A Color-Based Data Poisoning Backdoor Approach for Misleading Adversarial Privacy Prediction


Rizwan M., Xingfu W., Ke Y., Hawbani A., Shrivastava S., ANGIN ÜLKÜER P., ...Daha Fazla

8th International Conference on Mobile Internet Security, MobiSec 2024, Sapporo, Japonya, 17 - 19 Aralık 2024, cilt.2597 CCIS, ss.251-270, (Tam Metin Bildiri) identifier

  • Yayın Türü: Bildiri / Tam Metin Bildiri
  • Cilt numarası: 2597 CCIS
  • Doi Numarası: 10.1007/978-981-95-0172-4_17
  • Basıldığı Şehir: Sapporo
  • Basıldığı Ülke: Japonya
  • Sayfa Sayıları: ss.251-270
  • Anahtar Kelimeler: Adversarial privacy prediction, Backdoor, Data poisoning
  • Orta Doğu Teknik Üniversitesi Adresli: Evet

Özet

The big data era has created a plethora of platforms providing access to large amounts of image data on the Internet, which may contain private information. Private images are a hot target for attackers, who train deep learning models to automatically predict which images among the sea of data on the Internet contain privacy-sensitive information. One effective method for dealing with these privacy prediction attacks is misleading the deep learning models through data poisoning at training time to cause the model to make mistakes during inference.

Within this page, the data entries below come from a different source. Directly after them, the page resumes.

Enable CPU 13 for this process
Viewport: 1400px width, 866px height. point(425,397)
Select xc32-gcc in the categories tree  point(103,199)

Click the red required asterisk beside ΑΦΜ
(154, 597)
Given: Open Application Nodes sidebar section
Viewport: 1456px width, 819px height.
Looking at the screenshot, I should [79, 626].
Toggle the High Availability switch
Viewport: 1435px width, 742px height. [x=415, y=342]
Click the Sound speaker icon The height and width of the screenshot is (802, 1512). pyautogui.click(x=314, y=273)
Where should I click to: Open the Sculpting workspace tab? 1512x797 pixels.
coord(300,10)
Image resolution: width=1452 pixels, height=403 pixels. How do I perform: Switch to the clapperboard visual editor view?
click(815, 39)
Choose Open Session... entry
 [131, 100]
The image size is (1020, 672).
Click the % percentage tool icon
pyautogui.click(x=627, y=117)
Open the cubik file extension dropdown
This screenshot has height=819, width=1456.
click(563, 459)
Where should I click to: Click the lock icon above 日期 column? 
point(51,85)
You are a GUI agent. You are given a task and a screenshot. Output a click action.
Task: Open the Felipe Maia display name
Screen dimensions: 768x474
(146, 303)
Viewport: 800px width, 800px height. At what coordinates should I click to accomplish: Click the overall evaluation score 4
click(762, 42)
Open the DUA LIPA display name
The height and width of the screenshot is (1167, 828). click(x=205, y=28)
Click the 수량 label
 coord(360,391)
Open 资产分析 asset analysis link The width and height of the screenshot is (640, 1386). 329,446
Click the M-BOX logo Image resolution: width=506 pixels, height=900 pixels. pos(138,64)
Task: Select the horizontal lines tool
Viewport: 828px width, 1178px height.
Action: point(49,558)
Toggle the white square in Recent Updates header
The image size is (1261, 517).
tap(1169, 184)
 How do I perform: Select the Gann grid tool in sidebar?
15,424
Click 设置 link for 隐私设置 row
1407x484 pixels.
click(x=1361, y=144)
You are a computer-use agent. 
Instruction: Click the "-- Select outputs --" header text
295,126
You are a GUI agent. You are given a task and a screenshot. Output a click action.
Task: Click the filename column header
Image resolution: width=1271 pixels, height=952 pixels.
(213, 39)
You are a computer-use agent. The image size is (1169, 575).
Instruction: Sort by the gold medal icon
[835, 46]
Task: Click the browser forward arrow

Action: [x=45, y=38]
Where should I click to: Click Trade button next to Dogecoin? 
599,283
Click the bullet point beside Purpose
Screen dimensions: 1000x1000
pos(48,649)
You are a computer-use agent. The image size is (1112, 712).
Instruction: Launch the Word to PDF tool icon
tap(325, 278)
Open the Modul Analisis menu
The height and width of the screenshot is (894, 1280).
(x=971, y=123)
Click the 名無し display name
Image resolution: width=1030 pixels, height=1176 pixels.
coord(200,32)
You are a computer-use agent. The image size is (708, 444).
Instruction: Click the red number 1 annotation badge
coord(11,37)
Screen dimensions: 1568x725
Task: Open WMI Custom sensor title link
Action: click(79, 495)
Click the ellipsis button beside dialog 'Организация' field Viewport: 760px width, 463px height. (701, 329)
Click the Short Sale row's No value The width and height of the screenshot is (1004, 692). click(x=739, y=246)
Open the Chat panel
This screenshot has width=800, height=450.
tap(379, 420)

In this paper, we propose a novel color-based data poisoning backdoor approach for misleading adversarial privacy prediction models, which causes insignificant visual difference to human sight. We have performed experiments with the publicly available Privacy Alert dataset with classic image classification models including AlexNet, VGG16, Resnet18, and GoogleNet to evaluate the effectiveness of the method. Experiment results show that our algorithm can preserve the functionality of the model on clean data and sets triggers into images successfully. By setting the labels of affected data items to the opposite one, the average privacy prediction accuracy drops from 75.9% to 64.2% when the affected data ratio reaches 0.3 on the test set, demonstrating the effectiveness of the proposed approach in misleading adversarial privacy prediction.